_How to complete this task_
Look through the listing for the string "computer" and copy out every line that holds it.
--- Extracted entries Enclosed Below ---
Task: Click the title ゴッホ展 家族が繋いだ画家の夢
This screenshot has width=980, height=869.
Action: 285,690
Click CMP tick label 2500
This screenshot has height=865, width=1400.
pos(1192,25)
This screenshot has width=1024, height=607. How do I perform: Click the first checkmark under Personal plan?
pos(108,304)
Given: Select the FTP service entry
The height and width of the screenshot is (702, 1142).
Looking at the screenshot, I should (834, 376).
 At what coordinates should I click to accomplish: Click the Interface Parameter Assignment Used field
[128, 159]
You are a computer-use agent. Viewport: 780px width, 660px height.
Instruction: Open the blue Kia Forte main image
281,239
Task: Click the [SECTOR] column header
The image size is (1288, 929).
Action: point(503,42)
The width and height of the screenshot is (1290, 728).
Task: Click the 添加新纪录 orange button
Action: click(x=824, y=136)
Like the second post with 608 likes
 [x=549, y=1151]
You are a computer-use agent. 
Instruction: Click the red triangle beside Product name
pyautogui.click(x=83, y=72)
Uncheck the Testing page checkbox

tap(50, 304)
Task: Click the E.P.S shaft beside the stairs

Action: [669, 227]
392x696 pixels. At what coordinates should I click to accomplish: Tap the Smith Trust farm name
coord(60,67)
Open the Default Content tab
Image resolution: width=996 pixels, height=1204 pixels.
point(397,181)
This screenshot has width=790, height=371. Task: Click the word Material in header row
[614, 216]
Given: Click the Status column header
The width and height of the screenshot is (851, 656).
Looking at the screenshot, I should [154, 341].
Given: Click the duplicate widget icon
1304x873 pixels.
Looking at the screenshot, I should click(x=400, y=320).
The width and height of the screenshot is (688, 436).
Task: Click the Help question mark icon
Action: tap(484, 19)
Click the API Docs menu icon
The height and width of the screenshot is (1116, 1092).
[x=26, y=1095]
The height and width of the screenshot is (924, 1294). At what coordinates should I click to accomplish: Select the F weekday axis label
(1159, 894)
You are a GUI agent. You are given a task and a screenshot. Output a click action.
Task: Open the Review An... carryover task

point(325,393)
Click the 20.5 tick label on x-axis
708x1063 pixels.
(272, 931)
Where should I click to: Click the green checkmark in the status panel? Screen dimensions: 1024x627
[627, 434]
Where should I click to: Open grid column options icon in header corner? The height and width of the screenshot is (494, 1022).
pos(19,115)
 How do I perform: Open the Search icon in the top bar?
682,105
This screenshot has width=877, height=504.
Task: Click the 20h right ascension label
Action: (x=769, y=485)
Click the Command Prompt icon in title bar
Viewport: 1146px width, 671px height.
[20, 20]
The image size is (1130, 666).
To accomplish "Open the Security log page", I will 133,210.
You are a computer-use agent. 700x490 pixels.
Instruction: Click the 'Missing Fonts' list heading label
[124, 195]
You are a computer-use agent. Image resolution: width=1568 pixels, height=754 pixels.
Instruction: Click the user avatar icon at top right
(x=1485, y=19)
--- End of Enclosed Extracted entries ---
_Exercise solution_
You are a computer-use agent. Viewport: 780px width, 660px height.
You are a computer-use agent. 
You are a computer-use agent. 700x490 pixels.
You are a computer-use agent. Image resolution: width=1568 pixels, height=754 pixels.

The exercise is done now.